:: ENTRIES

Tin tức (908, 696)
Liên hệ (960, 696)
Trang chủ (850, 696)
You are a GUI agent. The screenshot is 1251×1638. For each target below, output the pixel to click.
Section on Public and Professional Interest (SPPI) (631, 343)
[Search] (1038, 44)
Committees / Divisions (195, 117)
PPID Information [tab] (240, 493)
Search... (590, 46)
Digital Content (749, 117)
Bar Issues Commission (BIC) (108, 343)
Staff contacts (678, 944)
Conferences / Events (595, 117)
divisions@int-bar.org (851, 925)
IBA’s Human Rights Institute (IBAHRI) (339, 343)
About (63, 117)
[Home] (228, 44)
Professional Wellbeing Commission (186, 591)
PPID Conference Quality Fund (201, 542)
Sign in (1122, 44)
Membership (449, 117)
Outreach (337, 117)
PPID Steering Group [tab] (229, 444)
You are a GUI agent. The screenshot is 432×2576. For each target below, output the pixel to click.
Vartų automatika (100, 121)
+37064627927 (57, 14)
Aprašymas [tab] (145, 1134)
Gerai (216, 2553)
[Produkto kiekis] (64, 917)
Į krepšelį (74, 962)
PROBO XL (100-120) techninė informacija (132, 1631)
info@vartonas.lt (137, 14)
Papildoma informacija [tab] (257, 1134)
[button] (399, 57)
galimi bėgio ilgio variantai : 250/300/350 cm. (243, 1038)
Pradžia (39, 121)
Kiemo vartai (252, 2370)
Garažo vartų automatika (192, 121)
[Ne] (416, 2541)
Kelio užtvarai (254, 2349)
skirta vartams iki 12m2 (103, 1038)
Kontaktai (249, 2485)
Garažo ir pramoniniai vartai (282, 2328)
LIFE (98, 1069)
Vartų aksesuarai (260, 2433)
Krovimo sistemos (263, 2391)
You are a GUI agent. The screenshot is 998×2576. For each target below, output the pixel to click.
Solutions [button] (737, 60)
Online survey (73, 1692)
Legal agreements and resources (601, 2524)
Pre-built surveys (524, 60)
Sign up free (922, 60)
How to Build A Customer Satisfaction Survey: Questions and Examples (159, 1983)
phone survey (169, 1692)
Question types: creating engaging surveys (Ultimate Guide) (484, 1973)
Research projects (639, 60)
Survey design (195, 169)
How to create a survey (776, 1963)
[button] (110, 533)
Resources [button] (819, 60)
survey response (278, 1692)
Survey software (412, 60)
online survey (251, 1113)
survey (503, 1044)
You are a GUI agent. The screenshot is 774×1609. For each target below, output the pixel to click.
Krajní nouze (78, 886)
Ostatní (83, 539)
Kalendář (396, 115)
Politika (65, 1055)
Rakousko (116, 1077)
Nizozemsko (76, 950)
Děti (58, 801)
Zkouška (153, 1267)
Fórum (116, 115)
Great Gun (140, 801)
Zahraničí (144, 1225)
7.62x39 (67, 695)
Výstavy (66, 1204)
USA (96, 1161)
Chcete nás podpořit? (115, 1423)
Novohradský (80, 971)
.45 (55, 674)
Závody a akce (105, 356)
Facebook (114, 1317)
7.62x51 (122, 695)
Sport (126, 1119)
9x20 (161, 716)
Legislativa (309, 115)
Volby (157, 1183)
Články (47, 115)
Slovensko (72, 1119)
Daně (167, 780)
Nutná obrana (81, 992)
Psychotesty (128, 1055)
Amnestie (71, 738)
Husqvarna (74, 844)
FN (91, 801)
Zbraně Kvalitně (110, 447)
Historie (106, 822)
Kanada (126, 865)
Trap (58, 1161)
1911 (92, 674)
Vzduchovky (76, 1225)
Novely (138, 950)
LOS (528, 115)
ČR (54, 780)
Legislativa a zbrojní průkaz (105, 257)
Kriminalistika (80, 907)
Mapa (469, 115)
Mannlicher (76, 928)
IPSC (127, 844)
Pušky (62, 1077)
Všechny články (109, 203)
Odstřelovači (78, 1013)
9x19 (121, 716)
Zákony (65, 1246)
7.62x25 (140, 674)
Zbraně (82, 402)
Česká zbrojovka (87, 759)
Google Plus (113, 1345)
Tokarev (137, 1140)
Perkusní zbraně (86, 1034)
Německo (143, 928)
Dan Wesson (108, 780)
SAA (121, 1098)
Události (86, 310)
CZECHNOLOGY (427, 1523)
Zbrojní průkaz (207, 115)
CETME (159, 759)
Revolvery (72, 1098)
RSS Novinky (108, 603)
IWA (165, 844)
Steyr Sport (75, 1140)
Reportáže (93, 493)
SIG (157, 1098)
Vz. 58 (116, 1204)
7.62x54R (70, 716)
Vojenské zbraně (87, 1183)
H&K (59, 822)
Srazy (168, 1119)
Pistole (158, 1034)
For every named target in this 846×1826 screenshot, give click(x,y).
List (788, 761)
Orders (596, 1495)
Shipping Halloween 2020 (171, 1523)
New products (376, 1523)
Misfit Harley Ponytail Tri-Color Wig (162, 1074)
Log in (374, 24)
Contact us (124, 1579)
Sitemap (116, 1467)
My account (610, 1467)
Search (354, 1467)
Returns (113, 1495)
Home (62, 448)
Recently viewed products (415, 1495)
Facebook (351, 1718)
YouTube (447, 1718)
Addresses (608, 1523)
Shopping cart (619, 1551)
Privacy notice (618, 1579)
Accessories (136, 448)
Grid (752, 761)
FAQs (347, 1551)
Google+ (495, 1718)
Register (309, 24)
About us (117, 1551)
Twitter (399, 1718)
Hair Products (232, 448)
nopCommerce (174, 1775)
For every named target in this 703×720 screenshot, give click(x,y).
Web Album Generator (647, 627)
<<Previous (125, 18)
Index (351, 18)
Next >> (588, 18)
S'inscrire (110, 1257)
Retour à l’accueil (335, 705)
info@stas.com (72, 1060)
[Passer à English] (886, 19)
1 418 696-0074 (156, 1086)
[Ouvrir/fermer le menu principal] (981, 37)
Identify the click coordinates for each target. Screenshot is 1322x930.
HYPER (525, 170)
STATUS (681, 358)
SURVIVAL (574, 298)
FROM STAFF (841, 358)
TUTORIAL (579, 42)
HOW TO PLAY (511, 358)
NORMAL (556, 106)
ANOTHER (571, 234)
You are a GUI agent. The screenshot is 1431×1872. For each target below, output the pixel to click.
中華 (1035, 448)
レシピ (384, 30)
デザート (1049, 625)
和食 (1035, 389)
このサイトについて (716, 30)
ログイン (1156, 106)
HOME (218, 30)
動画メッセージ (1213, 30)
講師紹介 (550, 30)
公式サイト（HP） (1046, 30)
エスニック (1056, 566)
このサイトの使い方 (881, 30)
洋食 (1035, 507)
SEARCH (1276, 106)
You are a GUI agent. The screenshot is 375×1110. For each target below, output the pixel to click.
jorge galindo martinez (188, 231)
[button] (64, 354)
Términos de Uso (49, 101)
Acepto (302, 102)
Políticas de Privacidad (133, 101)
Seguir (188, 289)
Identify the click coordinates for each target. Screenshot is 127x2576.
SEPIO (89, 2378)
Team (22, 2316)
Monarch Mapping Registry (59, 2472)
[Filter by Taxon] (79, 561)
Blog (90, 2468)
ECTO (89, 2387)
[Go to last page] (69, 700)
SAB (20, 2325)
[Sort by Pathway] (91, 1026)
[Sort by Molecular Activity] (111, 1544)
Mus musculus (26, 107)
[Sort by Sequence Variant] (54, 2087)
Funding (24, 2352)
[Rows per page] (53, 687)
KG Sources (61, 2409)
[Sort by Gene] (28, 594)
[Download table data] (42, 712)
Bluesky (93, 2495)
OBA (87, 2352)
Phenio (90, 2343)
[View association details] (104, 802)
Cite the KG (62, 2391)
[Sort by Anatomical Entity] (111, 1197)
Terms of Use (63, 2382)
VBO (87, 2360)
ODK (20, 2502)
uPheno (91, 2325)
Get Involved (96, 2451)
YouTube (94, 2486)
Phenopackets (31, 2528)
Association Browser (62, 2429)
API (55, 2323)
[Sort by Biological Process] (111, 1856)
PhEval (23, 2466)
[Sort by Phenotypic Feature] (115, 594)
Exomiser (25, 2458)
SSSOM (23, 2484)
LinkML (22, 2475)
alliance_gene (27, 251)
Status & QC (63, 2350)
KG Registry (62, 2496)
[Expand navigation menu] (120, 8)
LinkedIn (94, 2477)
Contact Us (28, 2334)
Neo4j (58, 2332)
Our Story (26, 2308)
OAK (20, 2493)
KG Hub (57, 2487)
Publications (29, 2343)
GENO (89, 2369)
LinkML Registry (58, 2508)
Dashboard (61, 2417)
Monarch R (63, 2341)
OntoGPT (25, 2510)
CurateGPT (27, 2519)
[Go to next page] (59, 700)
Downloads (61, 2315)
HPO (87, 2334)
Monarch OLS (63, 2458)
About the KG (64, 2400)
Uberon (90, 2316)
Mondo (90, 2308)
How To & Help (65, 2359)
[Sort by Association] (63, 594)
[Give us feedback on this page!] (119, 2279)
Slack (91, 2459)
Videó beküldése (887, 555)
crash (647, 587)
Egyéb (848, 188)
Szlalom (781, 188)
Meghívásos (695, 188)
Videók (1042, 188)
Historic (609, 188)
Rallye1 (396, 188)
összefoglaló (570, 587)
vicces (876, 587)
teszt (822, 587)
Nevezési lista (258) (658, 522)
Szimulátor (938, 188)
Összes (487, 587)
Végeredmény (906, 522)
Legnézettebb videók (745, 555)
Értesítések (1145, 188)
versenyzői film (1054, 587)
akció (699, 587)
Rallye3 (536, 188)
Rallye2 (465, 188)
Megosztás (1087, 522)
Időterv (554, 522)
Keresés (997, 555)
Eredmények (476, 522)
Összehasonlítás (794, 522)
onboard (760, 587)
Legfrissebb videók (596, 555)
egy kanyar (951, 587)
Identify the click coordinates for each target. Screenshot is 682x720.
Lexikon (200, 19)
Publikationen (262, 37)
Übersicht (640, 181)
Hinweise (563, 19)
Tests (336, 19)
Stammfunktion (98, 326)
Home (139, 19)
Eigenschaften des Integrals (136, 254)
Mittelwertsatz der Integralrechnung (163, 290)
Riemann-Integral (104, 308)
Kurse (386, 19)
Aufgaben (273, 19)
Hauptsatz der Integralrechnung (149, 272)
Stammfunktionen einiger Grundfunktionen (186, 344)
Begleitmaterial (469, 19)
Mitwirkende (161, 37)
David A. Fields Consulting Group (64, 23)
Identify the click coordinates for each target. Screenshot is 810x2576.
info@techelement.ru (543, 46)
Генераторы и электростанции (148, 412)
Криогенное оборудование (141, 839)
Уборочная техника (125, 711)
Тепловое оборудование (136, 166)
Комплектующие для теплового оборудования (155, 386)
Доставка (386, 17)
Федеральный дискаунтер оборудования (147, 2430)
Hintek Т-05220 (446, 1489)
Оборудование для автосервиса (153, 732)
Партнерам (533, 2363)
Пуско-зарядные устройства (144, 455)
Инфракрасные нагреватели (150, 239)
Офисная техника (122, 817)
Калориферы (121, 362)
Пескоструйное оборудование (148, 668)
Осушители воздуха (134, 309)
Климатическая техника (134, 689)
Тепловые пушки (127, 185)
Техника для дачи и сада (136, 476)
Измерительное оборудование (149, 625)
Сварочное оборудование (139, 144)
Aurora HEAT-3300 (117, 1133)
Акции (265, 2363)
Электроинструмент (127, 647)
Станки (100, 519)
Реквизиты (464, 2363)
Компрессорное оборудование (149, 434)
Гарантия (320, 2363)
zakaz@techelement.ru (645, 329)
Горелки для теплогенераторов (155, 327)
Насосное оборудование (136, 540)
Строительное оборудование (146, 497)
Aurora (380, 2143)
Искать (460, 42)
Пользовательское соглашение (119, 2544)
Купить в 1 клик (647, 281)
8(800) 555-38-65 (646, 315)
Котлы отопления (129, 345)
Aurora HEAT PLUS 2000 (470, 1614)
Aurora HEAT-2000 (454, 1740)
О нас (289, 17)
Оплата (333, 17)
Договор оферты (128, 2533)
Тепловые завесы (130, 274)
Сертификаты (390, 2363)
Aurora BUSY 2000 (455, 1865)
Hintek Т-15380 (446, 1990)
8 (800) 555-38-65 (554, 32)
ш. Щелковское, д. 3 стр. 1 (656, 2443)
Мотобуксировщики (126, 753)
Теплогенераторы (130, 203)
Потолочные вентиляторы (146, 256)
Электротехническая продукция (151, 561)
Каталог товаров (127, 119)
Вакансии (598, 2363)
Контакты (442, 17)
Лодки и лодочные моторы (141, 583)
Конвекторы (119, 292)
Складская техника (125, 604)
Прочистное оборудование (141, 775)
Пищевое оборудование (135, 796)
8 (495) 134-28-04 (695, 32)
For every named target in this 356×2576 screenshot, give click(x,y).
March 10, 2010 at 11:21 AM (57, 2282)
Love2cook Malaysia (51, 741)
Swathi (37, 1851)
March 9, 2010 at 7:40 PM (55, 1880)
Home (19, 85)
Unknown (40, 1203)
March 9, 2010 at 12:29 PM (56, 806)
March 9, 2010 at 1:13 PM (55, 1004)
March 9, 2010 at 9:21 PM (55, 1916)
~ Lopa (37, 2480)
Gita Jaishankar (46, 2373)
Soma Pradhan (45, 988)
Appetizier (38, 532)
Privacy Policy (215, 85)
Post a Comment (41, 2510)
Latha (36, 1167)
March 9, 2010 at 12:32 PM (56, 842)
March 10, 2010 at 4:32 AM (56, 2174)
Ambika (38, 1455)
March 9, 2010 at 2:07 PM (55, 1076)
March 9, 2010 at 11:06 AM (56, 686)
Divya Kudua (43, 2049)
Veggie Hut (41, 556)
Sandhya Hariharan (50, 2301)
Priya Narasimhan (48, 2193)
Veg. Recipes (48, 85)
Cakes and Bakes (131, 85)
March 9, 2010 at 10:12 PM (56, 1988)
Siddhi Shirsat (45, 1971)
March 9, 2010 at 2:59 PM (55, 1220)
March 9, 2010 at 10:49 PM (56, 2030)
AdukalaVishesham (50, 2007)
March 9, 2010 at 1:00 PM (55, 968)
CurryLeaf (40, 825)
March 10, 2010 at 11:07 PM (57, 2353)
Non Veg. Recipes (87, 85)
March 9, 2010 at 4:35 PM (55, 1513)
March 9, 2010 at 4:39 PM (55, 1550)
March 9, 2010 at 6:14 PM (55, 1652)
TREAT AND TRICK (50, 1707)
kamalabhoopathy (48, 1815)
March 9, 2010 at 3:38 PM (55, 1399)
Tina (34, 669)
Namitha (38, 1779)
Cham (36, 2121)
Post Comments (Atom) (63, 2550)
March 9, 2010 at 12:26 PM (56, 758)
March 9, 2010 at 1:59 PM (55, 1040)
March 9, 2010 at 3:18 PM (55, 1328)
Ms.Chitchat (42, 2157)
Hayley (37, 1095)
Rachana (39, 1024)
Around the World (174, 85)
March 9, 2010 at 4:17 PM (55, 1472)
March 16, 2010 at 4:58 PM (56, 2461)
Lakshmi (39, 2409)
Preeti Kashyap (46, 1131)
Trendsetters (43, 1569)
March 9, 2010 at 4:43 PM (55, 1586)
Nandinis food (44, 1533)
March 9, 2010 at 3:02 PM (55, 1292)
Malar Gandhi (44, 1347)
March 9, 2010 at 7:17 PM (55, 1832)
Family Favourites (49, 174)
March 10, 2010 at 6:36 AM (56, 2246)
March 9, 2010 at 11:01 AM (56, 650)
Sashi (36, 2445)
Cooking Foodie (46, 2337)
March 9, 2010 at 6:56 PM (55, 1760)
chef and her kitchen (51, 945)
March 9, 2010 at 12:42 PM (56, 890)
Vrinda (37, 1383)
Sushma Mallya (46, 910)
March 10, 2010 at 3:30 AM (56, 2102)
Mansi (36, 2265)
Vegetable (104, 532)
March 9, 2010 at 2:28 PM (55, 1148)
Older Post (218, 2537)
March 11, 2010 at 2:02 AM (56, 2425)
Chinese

::::

* **YOUR GOAL**:
Update the items from the line containing "KG Sources (61, 2409)" through the line containing "uPheno (91, 2325)", both included, by replacing "Terms of Use" with "Terms of Service". Leave everything else unchanged and give back only those lines.

* **REPLY TO THE TASK**:
KG Sources (61, 2409)
[Sort by Gene] (28, 594)
[Download table data] (42, 712)
Bluesky (93, 2495)
OBA (87, 2352)
Phenio (90, 2343)
[View association details] (104, 802)
Cite the KG (62, 2391)
[Sort by Anatomical Entity] (111, 1197)
Terms of Service (63, 2382)
VBO (87, 2360)
ODK (20, 2502)
uPheno (91, 2325)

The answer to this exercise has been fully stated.